Vol. 22 No 2 | Winter 2020
Q&A: How do you assess baby’s position to decide whether to continue an attempt at vaginal delivery?
A/Prof Andrew Bisits

This article is 4 years old and may no longer reflect current clinical practice.

Q: Your patient has been pushing for two-and-a-half hours with no progress. How do you assess the baby’s position and decide whether an ongoing attempt at vaginal delivery is suitable?

A: Determining the position of a baby’s head in advanced second stage is a challenging task even in the most experienced hands. The correct determination of the head position, along with other features, will enable the best decisions to be made about further management.

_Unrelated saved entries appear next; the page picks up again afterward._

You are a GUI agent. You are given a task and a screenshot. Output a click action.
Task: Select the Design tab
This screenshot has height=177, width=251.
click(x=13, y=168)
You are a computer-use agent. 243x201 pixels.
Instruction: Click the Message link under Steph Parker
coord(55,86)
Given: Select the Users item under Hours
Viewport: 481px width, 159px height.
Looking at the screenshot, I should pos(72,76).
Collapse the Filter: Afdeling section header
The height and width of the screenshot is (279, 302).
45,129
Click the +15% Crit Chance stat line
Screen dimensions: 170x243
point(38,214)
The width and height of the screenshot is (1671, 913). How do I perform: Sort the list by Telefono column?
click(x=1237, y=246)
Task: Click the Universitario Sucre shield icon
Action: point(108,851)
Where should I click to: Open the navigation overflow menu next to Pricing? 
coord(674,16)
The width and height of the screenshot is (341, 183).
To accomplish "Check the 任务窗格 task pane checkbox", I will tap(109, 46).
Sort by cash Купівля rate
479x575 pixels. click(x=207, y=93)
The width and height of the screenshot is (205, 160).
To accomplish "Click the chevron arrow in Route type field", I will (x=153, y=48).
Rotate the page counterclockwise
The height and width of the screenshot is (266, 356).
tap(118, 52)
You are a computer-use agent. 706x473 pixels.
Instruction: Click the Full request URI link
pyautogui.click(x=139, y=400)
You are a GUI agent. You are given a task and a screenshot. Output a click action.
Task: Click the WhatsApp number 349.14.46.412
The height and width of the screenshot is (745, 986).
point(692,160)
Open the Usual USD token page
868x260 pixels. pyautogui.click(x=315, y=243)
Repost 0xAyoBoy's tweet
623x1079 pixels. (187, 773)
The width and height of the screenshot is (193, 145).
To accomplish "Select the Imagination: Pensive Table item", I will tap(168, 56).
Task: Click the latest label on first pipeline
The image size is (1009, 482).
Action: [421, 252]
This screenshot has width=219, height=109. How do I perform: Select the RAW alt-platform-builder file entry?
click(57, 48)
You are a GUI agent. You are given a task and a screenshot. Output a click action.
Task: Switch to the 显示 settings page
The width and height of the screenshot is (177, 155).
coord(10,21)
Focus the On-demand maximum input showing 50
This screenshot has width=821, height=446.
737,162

The following are the steps to achieve this:

  • Ensure that you have a clear idea of the pregnancy and the progress of labour. A longer and slower labour with significant back pain suggests the possibility of a persistent occiput posterior position.
  • Ensure that you have a clear idea of how the woman has coped with vaginal examinations and discuss with her how she might best be able to manage the discomfort and pain of a vaginal examination. Have the woman empty her bladder if there is no catheter.
  • Be clear about what analgesia the woman has had. A well-functioning epidural is sometimes required for an adequate vaginal examination in second stage. A pudendal block can be useful.
  • Perform an abdominal examination noting any concavity in the abdominal contour above the symphysis; this suggests an occiput posterior position. Is the head engaged in the pelvis? if it is clearly, this then favours an occiput anterior position.
  • Perform an ultrasound. If the spine can be clearly seen anteriorly, the baby’s head is likely to be anterior. If your skills permit, try to identify the orbits of the fetus; if seen anteriorly, these will be a very clear confirmation of an occiput posterior position.
  • Perform the actual vaginal examination, slowly and carefully.
    • Feel for the Ischial spines and determine the level to which the bony part of the head has descended. If the head is very low (i.e. on view) sometimes this might not be necessary.
    • Feel for the lambdoid suture of the occiput; is there moulding and how much? Remember, however, that a moulded set of parietal and frontal sutures can feel almost identical to an occipital lambdoid suture.
    • Attempt to identify the anterior fontanelle; doing so helps to more securely confirm the position.
    • Attempt to feel for the baby’s ears if there are still difficulties in determining the position. This can be very useful when the saggital suture of the baby’s head is in a transverse position or when there is significant caput and moulding.
  • Get a second opinion if you have significant doubts about the position and descent.